From 61 parliamentary seats and a key role in a coalition government formed in 2004, the Communist Party of India (Marxist) and its hard left allies slumped to just 10 seats in the 2014 election.
CPM leader Sitaram Yechury acknowledged that the left cannot afford another fall as he lobbied for precious votes in the last communist bastion of southern Kerala state.
In the past, tens of thousands of Indians turned out for communist rallies, chanting proletarian slogans and wearing hammer and sickle neck chains with their Marxist-red t-shirts and hats. But today, the movement is fighting an increasingly desperate battle.
As the communists defend their six seats in Kerala, Yechury acknowledged the critical stakes while keeping up his onslaught against capitalism and right-wing Prime Minister Narendra Modi and his Hindu-nationalist Bharatiya Janata Party (BJP).
"The youth were led away by a lot of illusions," he said of the erosion of support for the communists.
"The neo-liberal blitzkrieg agenda will become an Eldorado and reality will hit them," the party secretary general predicted.
Yechury said the financial crisis of 2008 has made many people look to the left again.
"This is the first chance when we can test whether we are reversing the trend or not," Yechury said.
"The 2019 election results are important for communists -- just as they are important for India, since the results will decide whether we remain a secular, democratic republic as defined by our constitution, or not."
Make or break
The original Communist Party of India (CPI) is one of the world's oldest communist parties and became a powerful force after independence in 1947, claiming to fight for the country's army of poor.
Even though it was pushed back to second fiddle status when the CPM broke away in 1964, it remains one of a plethora of rival left groups, including four Revolutionary Socialist parties with tendencies ranging from Bolshevik to plain vanilla Marxist.
Between them, the parties claim more than one million members.

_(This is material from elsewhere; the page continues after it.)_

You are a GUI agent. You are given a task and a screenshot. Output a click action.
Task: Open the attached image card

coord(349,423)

But political and personal infighting and the rise of the BJP as India became richer has overshadowed talk of a proletarian uprising.

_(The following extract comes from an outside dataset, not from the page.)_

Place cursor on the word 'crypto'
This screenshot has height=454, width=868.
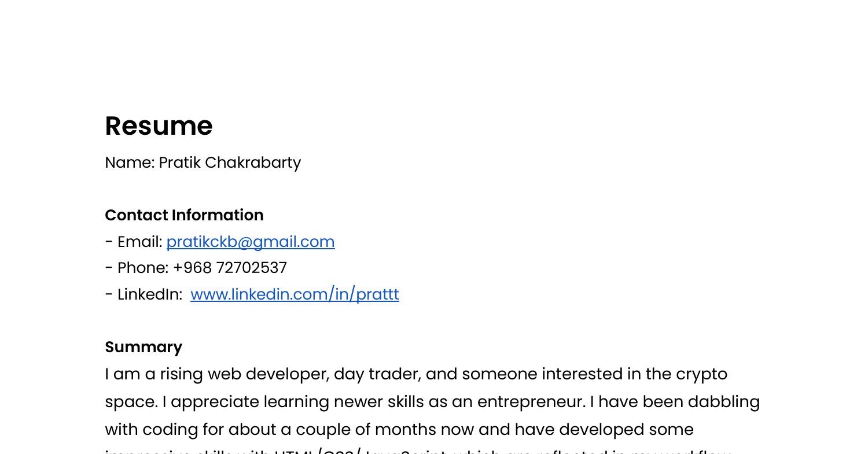701,374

The communists lost their other bastion in the eastern state of West Bengal in 2011 after 34 years in power. The small northeastern state of Tripura went over to the BJP last year, leaving just Kerala.
The CPM manifesto is like a throwback to the 1960s, saying Modi has reduced India to a "junior partner of US imperialism".
But it includes potential vote-winners like tripling the minimum legal wage of 18,000 rupees ($260) a month and free healthcare for all.
And the communists still have diehard supporters in the southern state which has some of India's best social indicators for health and education.
Student Ajith K rode his motorbike for three hours from his village in Kasargod district to attend a Yechury rally in Vadakara.
"My parents, brother and others in the family are all lifetime communists. We couldn't think of voting for anyone else," Ajith, flanked by two friends wearing red hats with the CPM hammer and sickle logo, told AFP.
A.N. Shamseer, a CPM lawmaker in the state assembly, proudly told how the communists in Kerala "have a long history of driving key social reforms".
But the BJP, Congress and other social democratic parties are also promising better health care, education and social welfare for the poor.
In a new sign of the communists' vulnerability, one of the two constituencies where Congress leader Rahul Gandhi is standing for election is in the Kerala seat of Wayanad against a communist candidate.
"Kerala is their bastion, the last stronghold, where the communists need to fight," said Hartosh Singh Bal, political editor of The Caravan magazine.
"It is a very very critical election for their future."
Bal said "many voters want classic left-of-centre policies, which some parties offer, but not the Marxism, which the party's cadres want. And the results are there for all to see."